I tried step.lines but as the first image record has 24 lines and the same model can come with 23 lines, I always come across the limits error, as the line 24 field already mapped previously would not exist in the model with 22 lines.

Regarding the preprocessor, I tried to script it, but I always come up against the condition of what an EOF would be like, so that it knows exactly where the end of the file will be, so that it can insert the lines.

var reader = openTextReader(data.filename, "UTF-8"); 
var tmpFile = createTmpFile(); 
var writer = openTextWriter(tmpFile.getPath(), "UTF-8"); 
var line = null; 

// Copia o conteúdo do arquivo original para o arquivo temporário
while((line = reader.readLine()) != null){ 
    writer.write(line + "\n"); 
}

// Adiciona duas linhas em branco ao final do arquivo temporário
writer.write("\n\n");

writer.close(); 
reader.close(); 

// Substitui o arquivo original pelo arquivo temporário
deleteFile(data.filename); 
tmpFile.move(data.filename);

Phil · August 23, 2024, 11:09am

If you have a sample data file that you can share in private, I will provide you with the appropriate script. Make sure that the sample data contains more than 1 record.

Thales · August 23, 2024, 11:43am

Okay, I just sent it.

Phil · August 23, 2024, 12:41pm

The following preprocessor script ensures all data records contain 50 lines.

var inFile= openTextReader(data.filename, "UTF-8"); 
var outFile = openTextWriter(data.filename+".tmp", "UTF-8"); 
var inRecord = false;
var maxLines = 50;
var lineCount = 0;
var newRecord = "1$NEW$";

var line = null; 

// Copia o conteúdo do arquivo original para o arquivo temporário
while((line = inFile.readLine()) != null){ 
	if(line.startsWith(newRecord)){
		if(inRecord) {
			for(var i = maxLines; i > lineCount; i--){
			    outFile.write("\n"); 
			}
		}
		lineCount=0;	
		inRecord=true;	
	}
    outFile.write(line + "\n"); 
    lineCount++;
}

// Adiciona duas linhas em branco ao final do arquivo temporário
outFile.write("\n\n");

outFile.close(); 
inFile.close(); 

// Substitui o arquivo original pelo arquivo temporário
deleteFile(data.filename); 
copyFile(data.filename+".tmp",data.filename);

Thales · August 27, 2024, 1:23pm

This script can help me in some way.
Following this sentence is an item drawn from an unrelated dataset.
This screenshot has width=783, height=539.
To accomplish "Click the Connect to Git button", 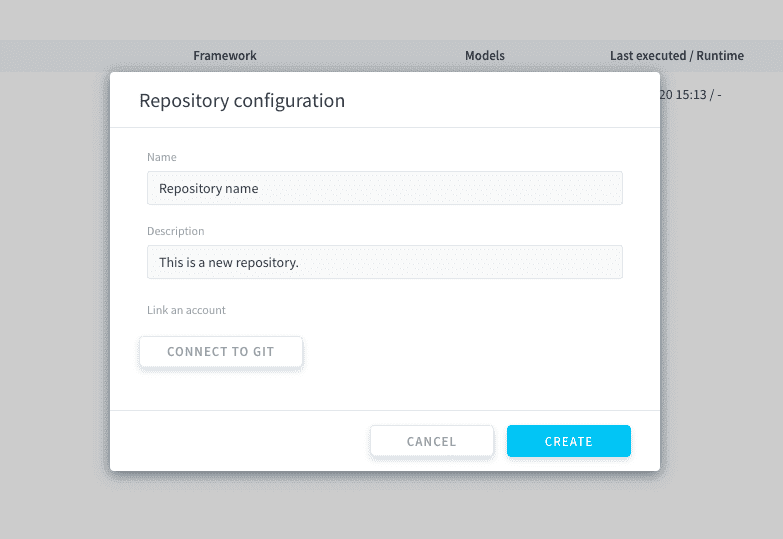I will pyautogui.click(x=221, y=352).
But today I really need something that can perform the same role as the PP7 Channel Skip emulation, because with it it was able to adjust to variable lines within each file. Today in Connnect I see that the final lines “jump” to the top line, if it has no data, which did not happen in Channel Skip, the position was maintained with or without data in the previous line.

Phil · August 27, 2024, 2:20pm

It just so happens that we are currently working on a conversion service for PP7 templates. I know for a fact that the Channel Skip emulation is one of the items that the service attempts to converts to a Connect data mapping config. It does that by generating a preprocessing script.

Could you send me - in private - a PP7 template so that I can run it thorough that conversion service and see if it comes closer to what you’re looking for?